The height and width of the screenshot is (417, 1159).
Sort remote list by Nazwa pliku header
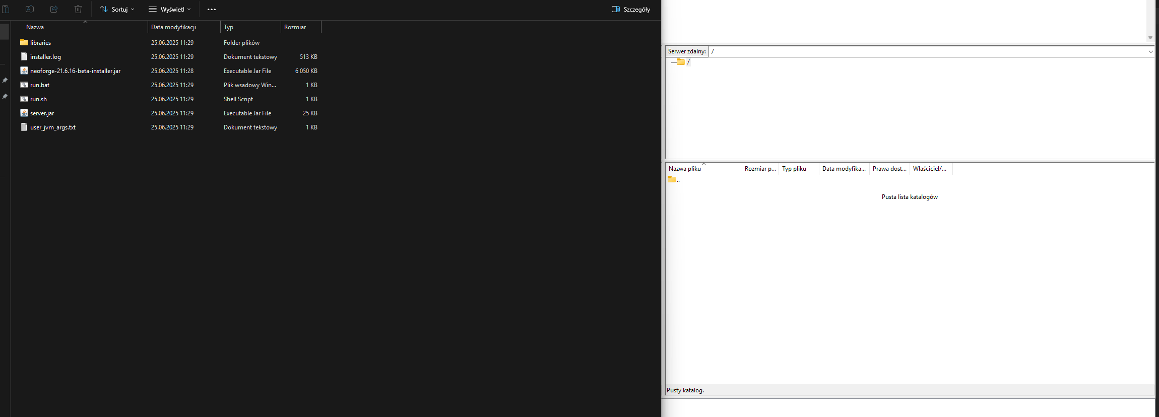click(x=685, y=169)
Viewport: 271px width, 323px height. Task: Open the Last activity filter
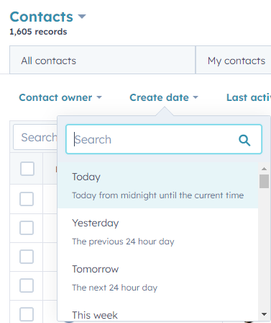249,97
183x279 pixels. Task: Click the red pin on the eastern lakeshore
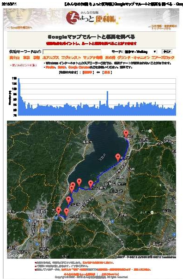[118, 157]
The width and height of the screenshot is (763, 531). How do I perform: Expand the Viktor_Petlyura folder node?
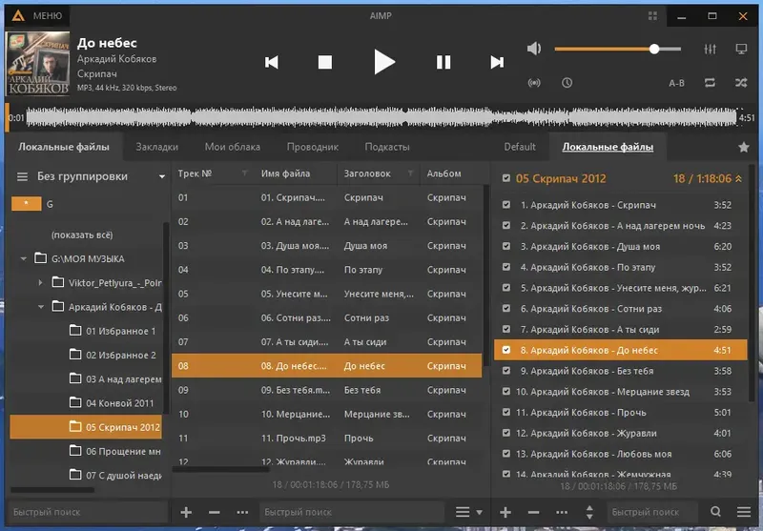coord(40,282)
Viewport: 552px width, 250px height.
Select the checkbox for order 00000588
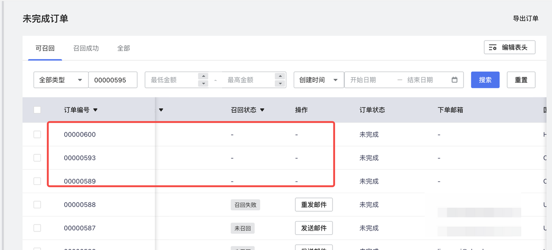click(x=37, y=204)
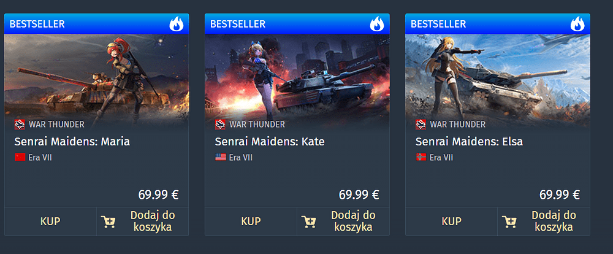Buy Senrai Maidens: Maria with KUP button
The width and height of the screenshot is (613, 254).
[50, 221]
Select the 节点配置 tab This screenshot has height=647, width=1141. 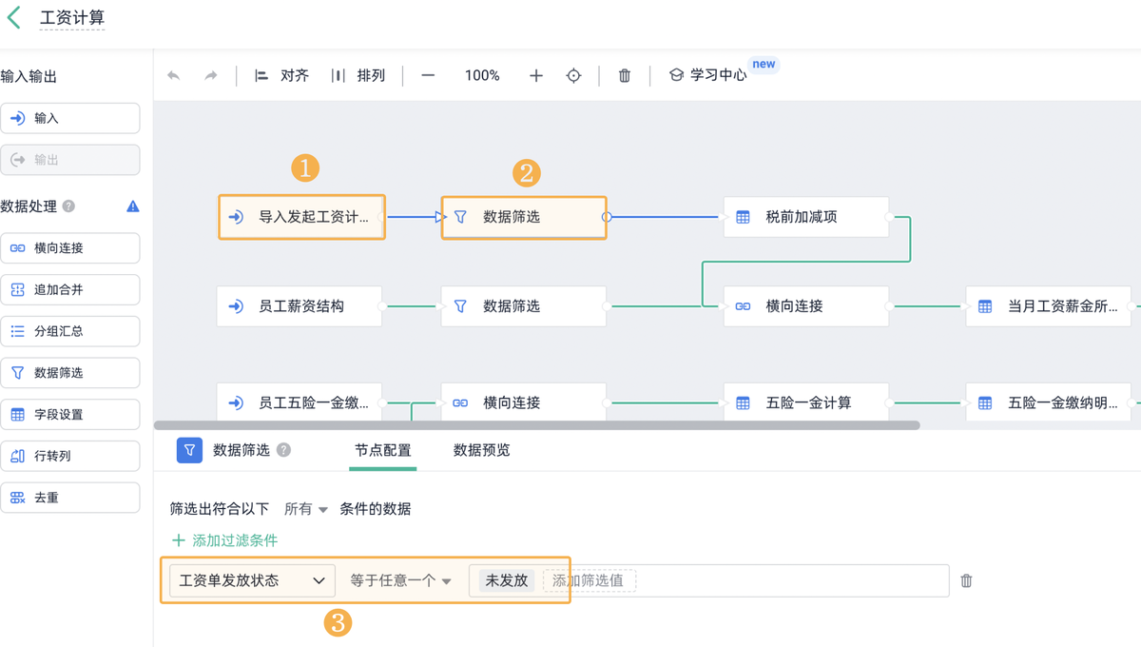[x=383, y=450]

-*-*-

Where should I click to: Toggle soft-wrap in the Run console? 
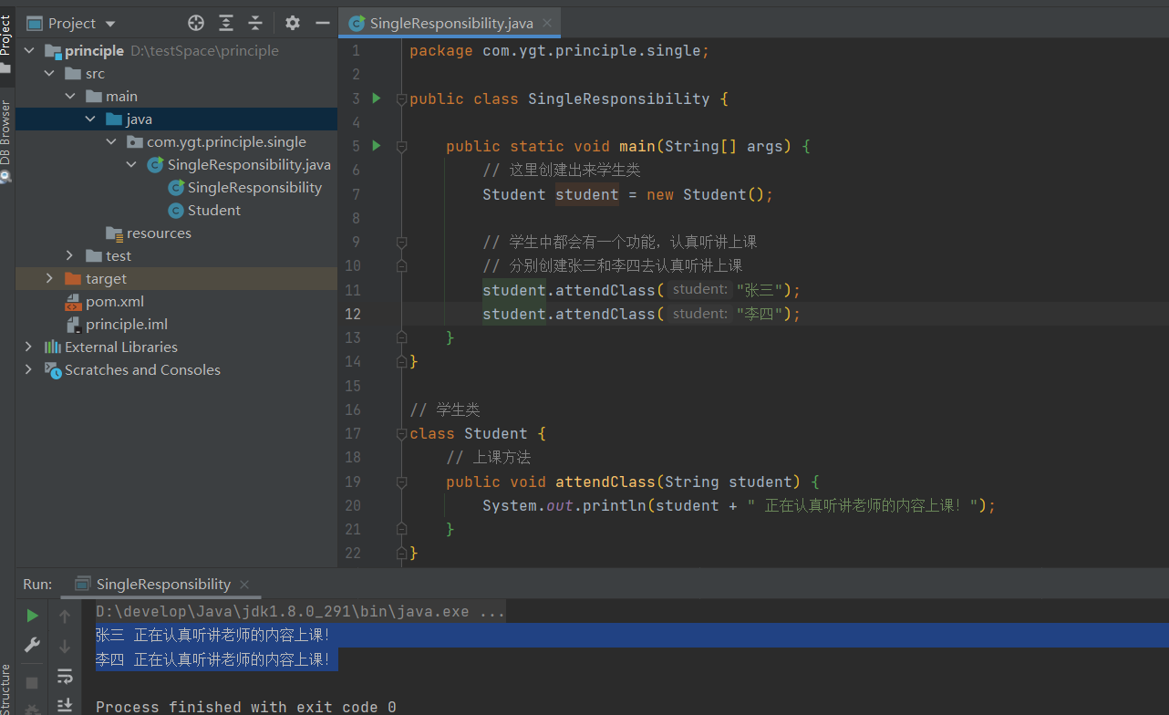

-*-*-

(TASK STATEMENT)
Repeat, without pictures, exactly the lines of the data above from the one containing "Viewport: 271px width, 323px" through the one containing "Viewport: 552px width, 250px height.", including both and adding nothing.

(RESULT FOR THIS EXERCISE)
Viewport: 271px width, 323px height. Task: Open the Last activity filter
249,97
183x279 pixels. Task: Click the red pin on the eastern lakeshore
[118, 157]
The width and height of the screenshot is (763, 531). How do I perform: Expand the Viktor_Petlyura folder node?
coord(40,282)
Viewport: 552px width, 250px height.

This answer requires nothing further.